A Guiné-Bissau é caracterizada por uma diversidade cultural, étnica e religiosa
Segundo os dados da Association of Religion Data Archives, a Guiné-Bissau conta com quase 45% de muçulmanos e mais de 42% de praticantes de religiões étnicas. De entre estas destaca-se o animismo, praticado em larga escala por todo o continente Africano. Esta crença, particularmente na Guiné-Bissau, denomina uma visão do mundo em que as crianças podem ser, durante o parto ou à nascença, possuídas por um espírito. Cláudia Favarato analisou a vida dos Papéis, um grupo étnico que representa cerca de 7% da população. De uma forma muito simplista, podemos definir esta cultura como amorfa e desregulada.

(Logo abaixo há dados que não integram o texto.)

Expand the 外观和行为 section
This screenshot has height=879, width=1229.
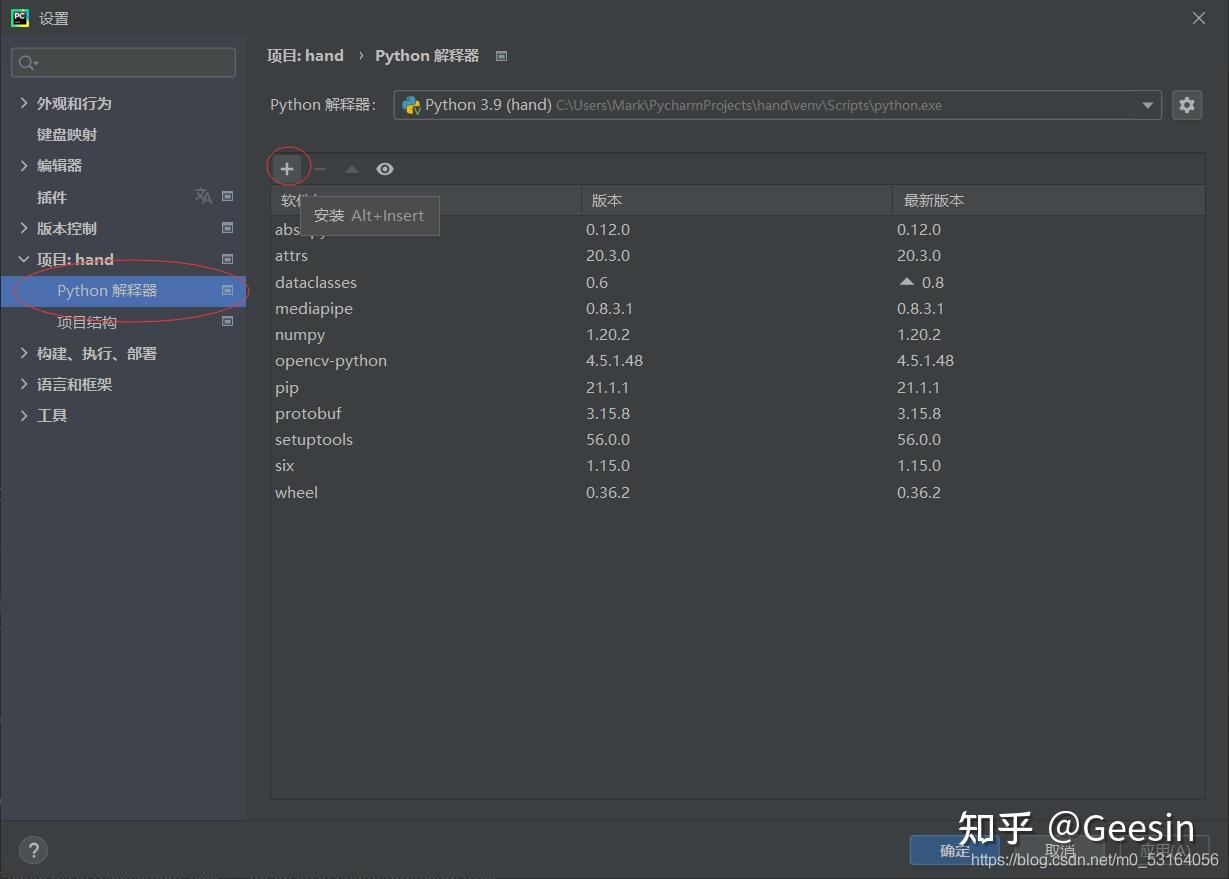click(23, 102)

A criança irã, como é chamada, é apenas um corpo sem alma, ocupado por um espírito associado a sentimentos negativos e maldosos. Para se identificar uma criança irã são utilizados estereótipos muito generalistas, como deficiência física ou psicológica, desde atrasos no desenvolvimento cognitivo como microcefalia, ou até gémeos. Todas as crianças nascem com uma alma, mas não existe consenso sobre quando é que a alma chega a um corpo. Os bebés que nasçam sem alma, mas que tenham o espírito no seu corpo são consideradas crianças irã. Este espírito/irã pode ter uma influência positiva ou negativa na vida das pessoas, mas qualquer pacto com o irã exige um pagamento por parte da pessoa ou familiares de quem usufruiu do irã. Para se protegerem do irã as famílias tendem a dar nomes de proteção aos filhos.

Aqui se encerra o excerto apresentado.